Liczby związane z budową urządzenia robią wrażenie: głębokość wykopu pod piec wynosiła miejscami 13 m, z terenu budowy wywieziono 11 tys. m3 gruntu, zużyto 55 tys. m kabli i przewodów, a same rurociągi mają 5 tys. m. Te wartości dowodzić mają tego, że huta w Legnicy się rozwija, a nie zamyka – mówił prezes miedziowego koncernu.
– Jeszcze niedawno to miejsce miało być zamknięte, kilka lat temu. Mówiono o tym, że Huta Miedzi Legnica nie ma przyszłości, nie ma tutaj perspektyw dla rozwoju tego miejsca.

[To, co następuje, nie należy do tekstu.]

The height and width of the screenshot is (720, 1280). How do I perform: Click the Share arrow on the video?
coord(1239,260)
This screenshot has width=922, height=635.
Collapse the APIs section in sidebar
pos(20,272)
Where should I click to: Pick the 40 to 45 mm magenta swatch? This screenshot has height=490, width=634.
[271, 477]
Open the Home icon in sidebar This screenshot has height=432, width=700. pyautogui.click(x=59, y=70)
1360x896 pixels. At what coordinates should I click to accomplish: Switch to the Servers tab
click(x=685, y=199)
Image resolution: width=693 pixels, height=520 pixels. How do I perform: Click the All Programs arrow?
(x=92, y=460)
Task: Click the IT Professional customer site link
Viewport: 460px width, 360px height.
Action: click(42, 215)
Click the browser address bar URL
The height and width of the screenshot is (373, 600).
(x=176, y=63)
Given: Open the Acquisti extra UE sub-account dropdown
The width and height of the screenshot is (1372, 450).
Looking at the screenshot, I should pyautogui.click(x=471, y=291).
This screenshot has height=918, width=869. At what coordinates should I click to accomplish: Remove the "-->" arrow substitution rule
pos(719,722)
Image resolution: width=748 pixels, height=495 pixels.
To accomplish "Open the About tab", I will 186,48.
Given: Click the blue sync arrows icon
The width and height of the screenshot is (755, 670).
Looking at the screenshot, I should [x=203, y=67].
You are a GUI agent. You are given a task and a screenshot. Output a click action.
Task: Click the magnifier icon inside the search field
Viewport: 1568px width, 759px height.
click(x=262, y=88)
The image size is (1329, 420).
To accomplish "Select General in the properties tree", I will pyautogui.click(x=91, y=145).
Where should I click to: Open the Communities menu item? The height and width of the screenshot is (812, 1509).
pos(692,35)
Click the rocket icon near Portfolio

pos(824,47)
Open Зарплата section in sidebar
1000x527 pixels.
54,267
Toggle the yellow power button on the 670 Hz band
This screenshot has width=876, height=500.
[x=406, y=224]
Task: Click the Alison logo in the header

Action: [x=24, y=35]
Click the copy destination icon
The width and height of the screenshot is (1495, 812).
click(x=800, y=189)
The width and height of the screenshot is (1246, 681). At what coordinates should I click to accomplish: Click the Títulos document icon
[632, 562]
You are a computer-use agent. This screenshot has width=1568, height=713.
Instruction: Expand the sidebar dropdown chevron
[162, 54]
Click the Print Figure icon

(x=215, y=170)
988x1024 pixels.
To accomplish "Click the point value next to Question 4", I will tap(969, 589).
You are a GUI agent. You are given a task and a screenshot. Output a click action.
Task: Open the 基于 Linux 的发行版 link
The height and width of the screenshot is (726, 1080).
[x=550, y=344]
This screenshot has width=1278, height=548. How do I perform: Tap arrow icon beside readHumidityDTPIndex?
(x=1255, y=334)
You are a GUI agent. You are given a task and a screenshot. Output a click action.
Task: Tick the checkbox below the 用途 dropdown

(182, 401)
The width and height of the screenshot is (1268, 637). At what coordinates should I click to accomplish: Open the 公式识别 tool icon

Okazało się, że w wyniku strategicznego podejścia, ale też wejścia w pewne trendy, które są w świecie, huta odzyskuje swoją pozycję, ma przyszłość strategiczną, perspektywę rozwoju, a w dodatku jest przedsięwzięciem wysoce ekonomicznym, rentownym i dającym KGHM realne pieniądze – mówi prezes Chludziński.
Tymczasem premier zapewniał, że główną zaletą nowego pieca ma być fakt, że jest on ekologiczny, bo działa na zasadzie recyklingu, a w przyszłości ma przysłużyć się tworzeniu ekologicznych źródeł energii.
– Żeby stworzyć dużą, nową farmę wiatrową na Bałtyku, potrzebujemy co najmniej jednego miliona ton stali, dwóch milionów ton miedzi i po to wszystko tworzymy odpowiednie fabryki, odpowiednie mechanizmy – mówi premier Morawiecki.
Cała inwestycja wyniosła KGHM 250 mln zł, nie dziwi więc fakt, że został on uruchomiony z pompą. Po wizycie w Legnicy Mateusz Morawiecki przyjechał do Lubina, aby zwiedzić ZG Lubin. Premier zjechał pod ziemię, rozmawiał z pracownikami KGHM oraz zapoznał się z procesem technologicznym stosowanym w lubińskim górnictwie.